**What the task asks:** Lines before the one holding "You are a computer-use agent. Viewport: 2469px" are not wanted. Please copy that line and everything after it to the end of the records, exactly, skipping pictures.

**Data for this exercise:**
● ● ● ● ● ● ●
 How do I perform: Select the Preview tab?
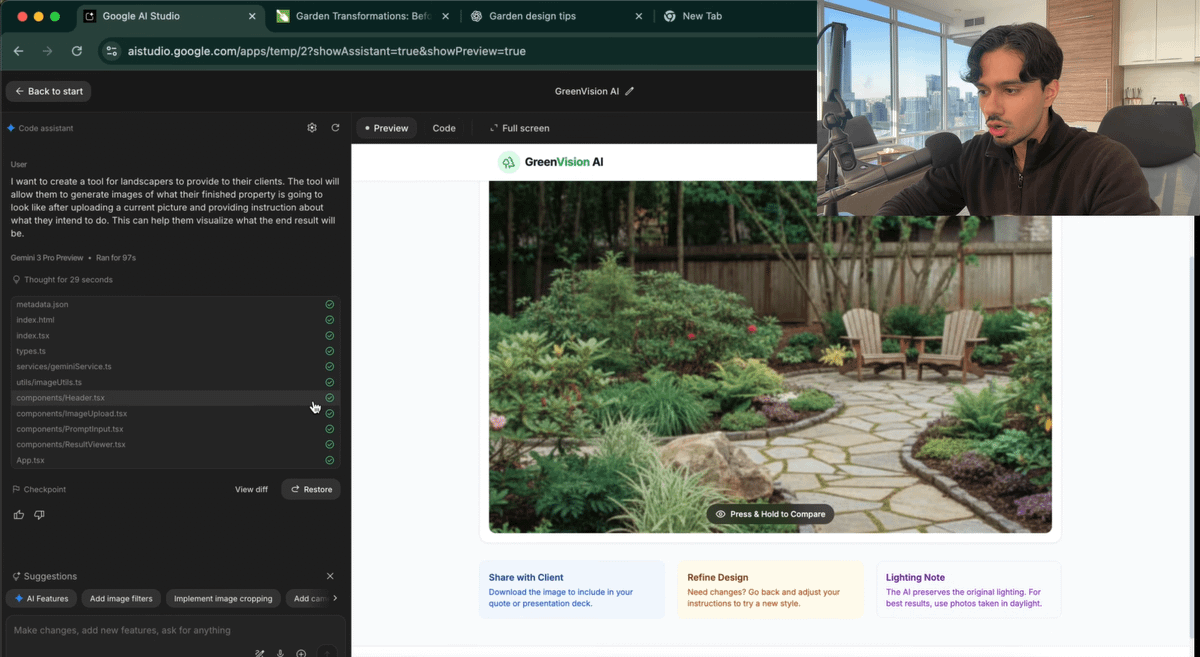click(x=386, y=128)
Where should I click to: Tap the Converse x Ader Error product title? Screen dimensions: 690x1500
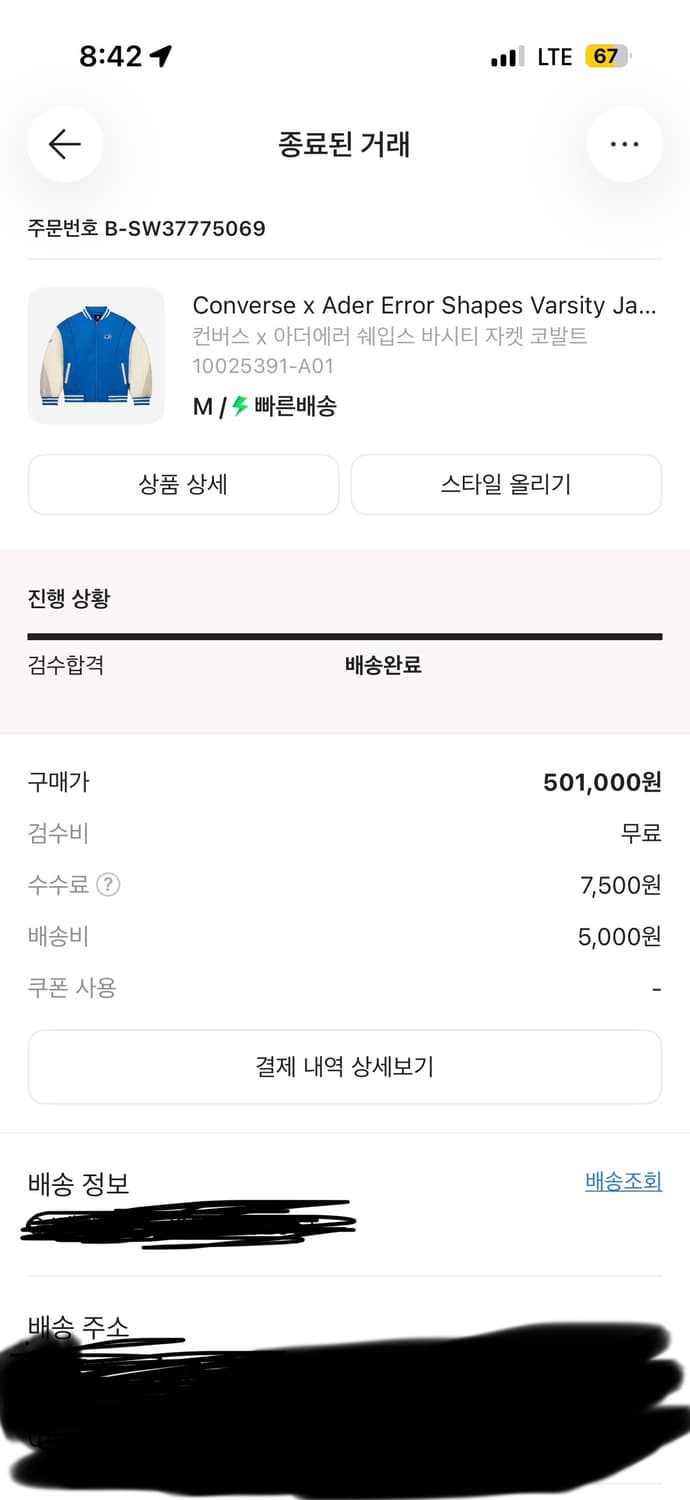[x=425, y=306]
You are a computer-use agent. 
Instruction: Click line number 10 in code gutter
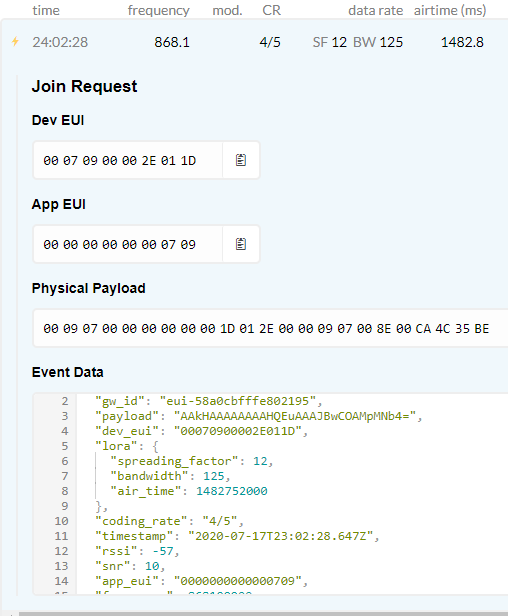click(x=61, y=521)
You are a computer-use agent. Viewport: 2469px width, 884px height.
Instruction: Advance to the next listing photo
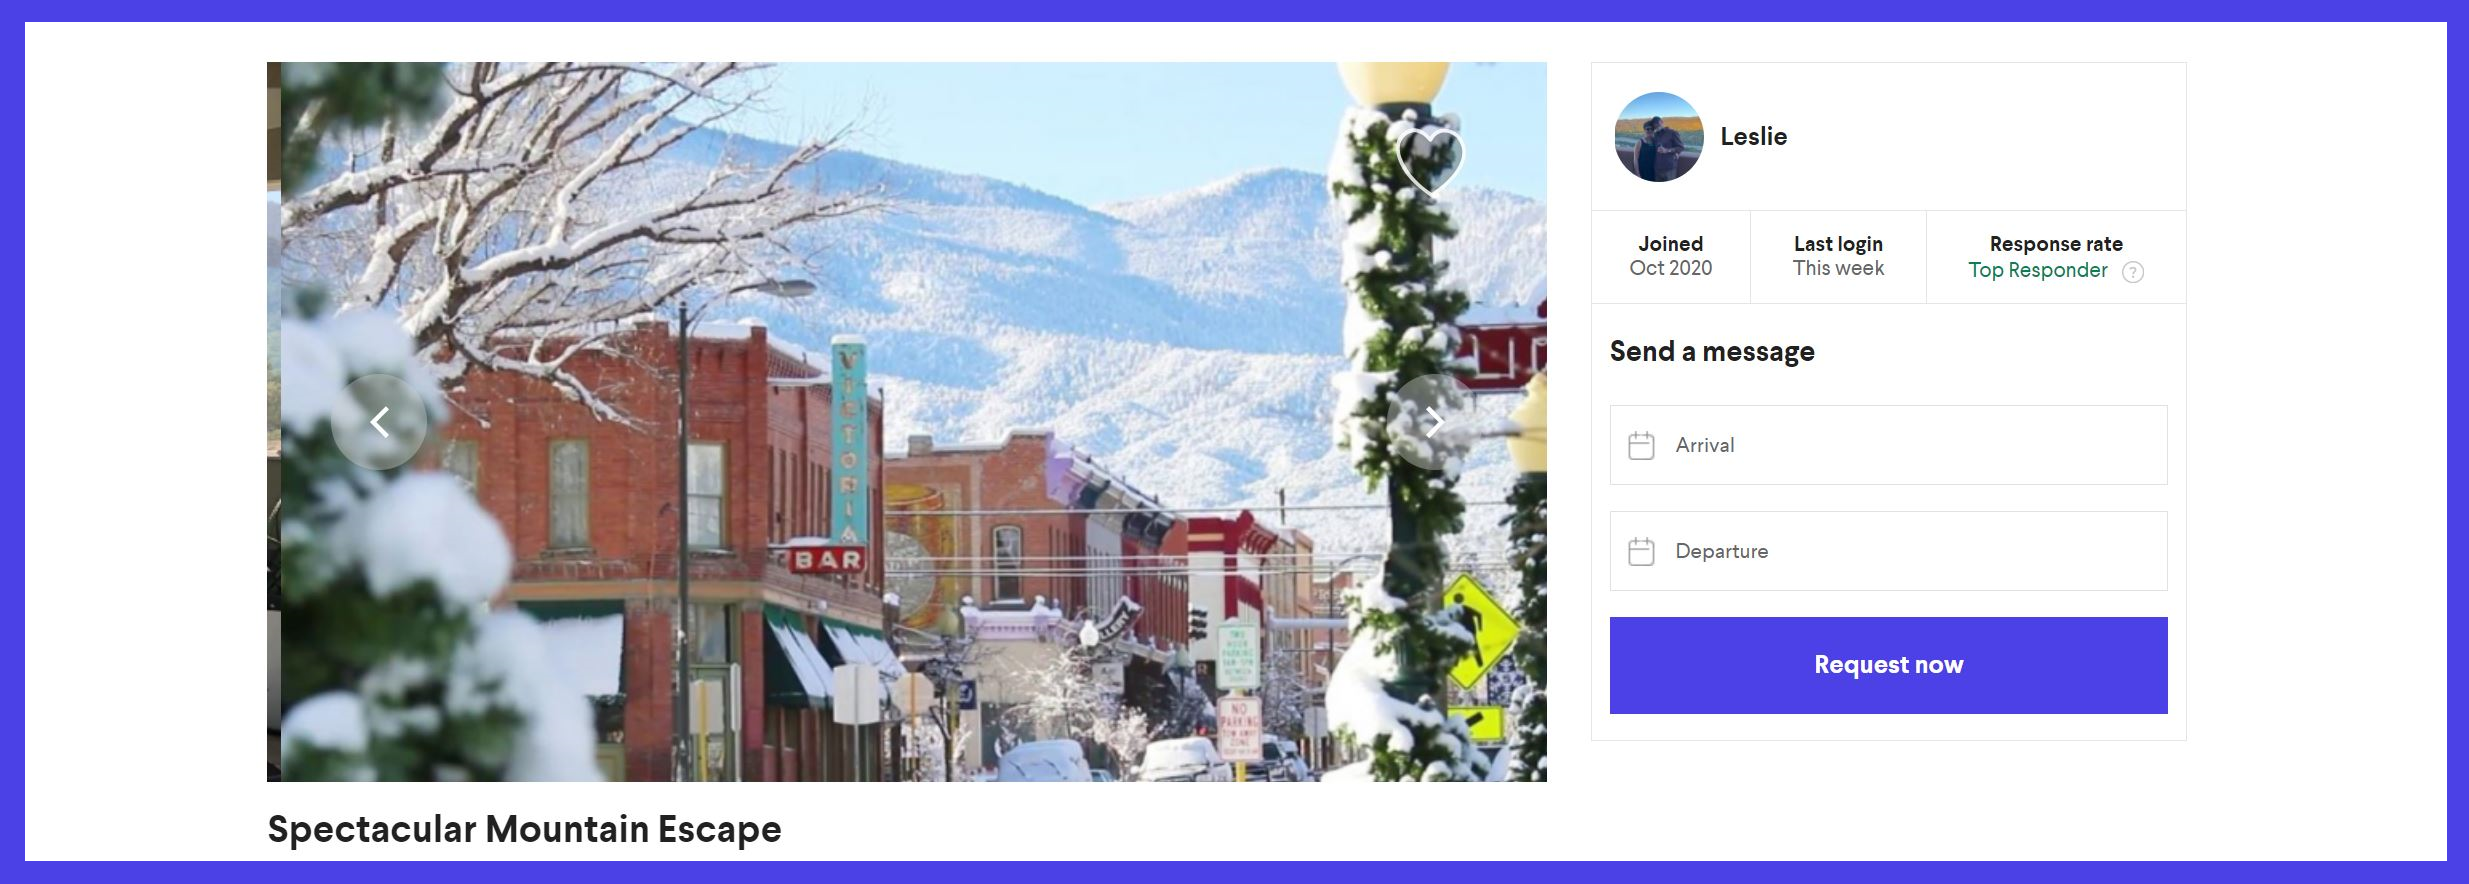pos(1434,422)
● ● ● ● ● ● ●
**Exercise output:**
You are a computer-use agent. Viewport: 2469px width, 884px height.
Instruction: Advance to the next listing photo
pos(1434,422)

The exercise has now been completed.